Task instructions: Extend the passage below on the Pennsylvania newspaper libel case and the "neutral reportage" doctrine, starting right after its last sentence.

Study text:
--------------------
The case began where a small newspaper in Pennsylvania relied upon the truth of whether a certain councilman’s accusations that the mayor and another city councilman were in fact “liars”, “queers” and “child molesters”, yelled out at a stormy meeting outside council chambers.
They sued the media for damages based upon the fact that the charges weren’t true, and the newspaper’s story repeating them constituted defamation.
The Pennylvania Supreme Court reinstated the libel lawsuit against the reporter, the editor, and the publishing company. The justices cited the famous 1964 landmark U.S. Supreme Court ruling, New York Times vs. Sullivan (see my links to cases at the left).
That case requires plaintiffs to prove “by clear and convincing evidence that a newspaper knowingly or with reckless disregard for the truth published a falsehood.”
The case went up to the U.S. Supreme Court, and they were content that the case did not need to be interfered with, and denied review.
The L.A. Times claims that the media exercises the doctrine of “neutral reportage” when it comes to public and prominent figures, and even when reported charges are proved false (i.e. The Reverend Jerry Falwell’s accusation that Clinton was addicted to cocaine), the media has a right to report it anyway, on the basis that citizens are able to sort truth from tale.
--------------------
Record extracts:
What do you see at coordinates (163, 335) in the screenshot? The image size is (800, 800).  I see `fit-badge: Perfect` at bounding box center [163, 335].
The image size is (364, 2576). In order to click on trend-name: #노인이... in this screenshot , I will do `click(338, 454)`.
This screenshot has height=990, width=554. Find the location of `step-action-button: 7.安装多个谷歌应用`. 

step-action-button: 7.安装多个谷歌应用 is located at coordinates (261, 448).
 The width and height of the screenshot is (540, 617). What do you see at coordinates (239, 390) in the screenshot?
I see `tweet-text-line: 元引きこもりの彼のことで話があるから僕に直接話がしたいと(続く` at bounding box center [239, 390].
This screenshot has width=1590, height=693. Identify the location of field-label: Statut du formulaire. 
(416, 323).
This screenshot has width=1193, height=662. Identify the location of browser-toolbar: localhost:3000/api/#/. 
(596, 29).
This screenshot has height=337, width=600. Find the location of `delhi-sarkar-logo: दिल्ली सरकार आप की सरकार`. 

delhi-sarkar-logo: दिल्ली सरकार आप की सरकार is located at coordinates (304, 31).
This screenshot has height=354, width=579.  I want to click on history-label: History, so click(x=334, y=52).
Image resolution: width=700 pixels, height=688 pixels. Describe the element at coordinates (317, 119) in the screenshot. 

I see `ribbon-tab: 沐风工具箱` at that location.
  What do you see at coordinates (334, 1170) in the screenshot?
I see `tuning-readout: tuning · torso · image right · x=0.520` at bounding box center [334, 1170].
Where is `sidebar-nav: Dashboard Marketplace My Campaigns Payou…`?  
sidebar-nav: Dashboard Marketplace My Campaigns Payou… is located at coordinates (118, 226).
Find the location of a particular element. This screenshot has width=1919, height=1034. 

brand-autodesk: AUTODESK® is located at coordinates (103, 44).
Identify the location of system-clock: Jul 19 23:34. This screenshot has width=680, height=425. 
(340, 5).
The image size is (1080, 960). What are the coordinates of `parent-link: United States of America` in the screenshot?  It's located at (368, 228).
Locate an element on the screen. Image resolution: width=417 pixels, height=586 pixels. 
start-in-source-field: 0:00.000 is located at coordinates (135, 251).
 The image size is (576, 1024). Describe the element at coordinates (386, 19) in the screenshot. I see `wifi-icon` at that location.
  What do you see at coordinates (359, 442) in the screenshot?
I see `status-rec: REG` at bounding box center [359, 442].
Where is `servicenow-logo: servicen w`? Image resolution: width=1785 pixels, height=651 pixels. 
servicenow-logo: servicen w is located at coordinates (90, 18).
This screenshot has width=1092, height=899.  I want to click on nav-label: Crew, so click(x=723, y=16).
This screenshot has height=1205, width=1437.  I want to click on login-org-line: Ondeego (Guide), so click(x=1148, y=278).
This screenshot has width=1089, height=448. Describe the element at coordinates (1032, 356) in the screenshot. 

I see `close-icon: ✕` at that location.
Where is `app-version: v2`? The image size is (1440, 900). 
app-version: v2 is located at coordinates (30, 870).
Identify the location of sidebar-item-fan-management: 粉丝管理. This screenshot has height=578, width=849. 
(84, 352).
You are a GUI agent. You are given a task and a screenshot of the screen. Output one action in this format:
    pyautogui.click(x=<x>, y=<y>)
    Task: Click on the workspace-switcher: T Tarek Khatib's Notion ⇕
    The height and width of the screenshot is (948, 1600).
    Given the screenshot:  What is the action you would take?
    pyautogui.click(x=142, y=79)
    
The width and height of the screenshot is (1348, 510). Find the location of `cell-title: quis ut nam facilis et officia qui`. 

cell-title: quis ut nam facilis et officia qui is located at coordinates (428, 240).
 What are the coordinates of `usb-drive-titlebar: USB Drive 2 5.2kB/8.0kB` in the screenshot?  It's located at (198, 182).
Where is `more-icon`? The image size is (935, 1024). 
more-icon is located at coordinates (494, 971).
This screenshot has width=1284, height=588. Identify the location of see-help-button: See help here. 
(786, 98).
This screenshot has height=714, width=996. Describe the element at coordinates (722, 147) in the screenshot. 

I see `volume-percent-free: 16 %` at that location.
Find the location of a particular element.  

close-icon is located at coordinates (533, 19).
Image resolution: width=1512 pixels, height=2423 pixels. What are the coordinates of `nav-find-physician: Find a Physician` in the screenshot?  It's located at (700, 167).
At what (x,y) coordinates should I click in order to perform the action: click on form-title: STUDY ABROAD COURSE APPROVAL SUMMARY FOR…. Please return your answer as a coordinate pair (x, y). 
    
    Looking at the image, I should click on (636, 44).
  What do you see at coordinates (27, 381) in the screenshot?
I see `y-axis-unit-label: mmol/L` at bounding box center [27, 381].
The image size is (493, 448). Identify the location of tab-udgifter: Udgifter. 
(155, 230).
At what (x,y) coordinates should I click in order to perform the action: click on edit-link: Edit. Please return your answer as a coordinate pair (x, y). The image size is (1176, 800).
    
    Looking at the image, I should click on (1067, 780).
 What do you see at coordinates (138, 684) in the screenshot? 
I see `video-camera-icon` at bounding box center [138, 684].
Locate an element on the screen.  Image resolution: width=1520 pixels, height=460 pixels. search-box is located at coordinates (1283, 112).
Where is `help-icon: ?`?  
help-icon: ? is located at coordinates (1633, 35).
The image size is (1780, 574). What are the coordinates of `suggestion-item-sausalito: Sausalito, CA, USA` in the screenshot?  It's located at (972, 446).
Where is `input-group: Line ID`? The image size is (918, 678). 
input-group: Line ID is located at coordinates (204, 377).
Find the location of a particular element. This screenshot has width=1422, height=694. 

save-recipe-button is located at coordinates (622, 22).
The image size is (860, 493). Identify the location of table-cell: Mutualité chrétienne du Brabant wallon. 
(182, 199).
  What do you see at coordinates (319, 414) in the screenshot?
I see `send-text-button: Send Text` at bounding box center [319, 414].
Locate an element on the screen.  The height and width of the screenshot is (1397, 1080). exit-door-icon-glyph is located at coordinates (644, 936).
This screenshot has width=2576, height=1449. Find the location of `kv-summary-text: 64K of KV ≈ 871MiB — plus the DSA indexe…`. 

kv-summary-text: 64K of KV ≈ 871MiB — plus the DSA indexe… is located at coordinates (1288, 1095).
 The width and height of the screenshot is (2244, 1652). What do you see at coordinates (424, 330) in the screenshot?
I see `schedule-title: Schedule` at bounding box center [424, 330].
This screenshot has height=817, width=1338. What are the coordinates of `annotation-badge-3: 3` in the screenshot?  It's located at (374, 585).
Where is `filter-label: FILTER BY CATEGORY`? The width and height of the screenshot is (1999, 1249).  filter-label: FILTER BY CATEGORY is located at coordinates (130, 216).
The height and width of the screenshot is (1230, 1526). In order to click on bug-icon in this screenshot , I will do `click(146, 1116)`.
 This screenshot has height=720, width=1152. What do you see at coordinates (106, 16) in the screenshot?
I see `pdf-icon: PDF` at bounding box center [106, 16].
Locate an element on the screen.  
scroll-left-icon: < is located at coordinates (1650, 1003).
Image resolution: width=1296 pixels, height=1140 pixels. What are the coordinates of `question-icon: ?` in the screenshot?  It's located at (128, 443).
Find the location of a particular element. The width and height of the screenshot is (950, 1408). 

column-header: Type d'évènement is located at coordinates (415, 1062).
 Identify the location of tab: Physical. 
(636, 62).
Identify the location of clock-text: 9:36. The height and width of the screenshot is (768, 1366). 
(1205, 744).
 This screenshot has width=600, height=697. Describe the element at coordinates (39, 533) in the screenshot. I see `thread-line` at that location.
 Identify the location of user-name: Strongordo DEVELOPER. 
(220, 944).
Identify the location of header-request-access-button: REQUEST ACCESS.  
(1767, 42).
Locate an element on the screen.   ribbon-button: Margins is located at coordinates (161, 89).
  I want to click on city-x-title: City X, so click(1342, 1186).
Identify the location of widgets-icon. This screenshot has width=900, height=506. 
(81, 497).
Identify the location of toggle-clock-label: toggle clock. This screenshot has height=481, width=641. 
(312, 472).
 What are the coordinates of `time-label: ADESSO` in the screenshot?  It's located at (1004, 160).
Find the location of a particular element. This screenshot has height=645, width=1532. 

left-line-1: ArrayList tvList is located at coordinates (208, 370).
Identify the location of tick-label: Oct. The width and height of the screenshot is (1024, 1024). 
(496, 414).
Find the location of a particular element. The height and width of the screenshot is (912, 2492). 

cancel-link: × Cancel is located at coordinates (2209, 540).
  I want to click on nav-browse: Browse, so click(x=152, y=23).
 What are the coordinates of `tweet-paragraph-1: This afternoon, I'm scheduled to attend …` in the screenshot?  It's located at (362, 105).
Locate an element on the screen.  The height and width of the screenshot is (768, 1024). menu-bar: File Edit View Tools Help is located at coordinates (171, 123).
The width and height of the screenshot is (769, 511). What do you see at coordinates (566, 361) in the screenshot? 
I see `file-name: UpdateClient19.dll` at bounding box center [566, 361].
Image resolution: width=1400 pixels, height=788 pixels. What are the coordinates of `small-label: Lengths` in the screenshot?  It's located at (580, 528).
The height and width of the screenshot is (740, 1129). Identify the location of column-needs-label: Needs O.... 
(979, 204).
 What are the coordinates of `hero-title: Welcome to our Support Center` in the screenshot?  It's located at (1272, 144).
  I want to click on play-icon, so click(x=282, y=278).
--------------------
Response area:
Neutral Reportage, as the courts have called it, surely means what it says. And there’s little neutrality in the media these days. They all seem to exercise their editorial POV, to the detriment of one side or the other, depending upon who they favor, and the L.A. Times is probably one of the worst offenders, in my opinion, despite their Pulitzers (or perhaps because of them).
Here in Hollywood, many people will be following the case, as I certainly will be, and as also the media will be around our country (but not the Daily Mail and Evening Standard in England and their agents in the U.S., I’m sure they could care less.)
The case is Troy Publishing Co. v. Norton and Wolfe, 04-979.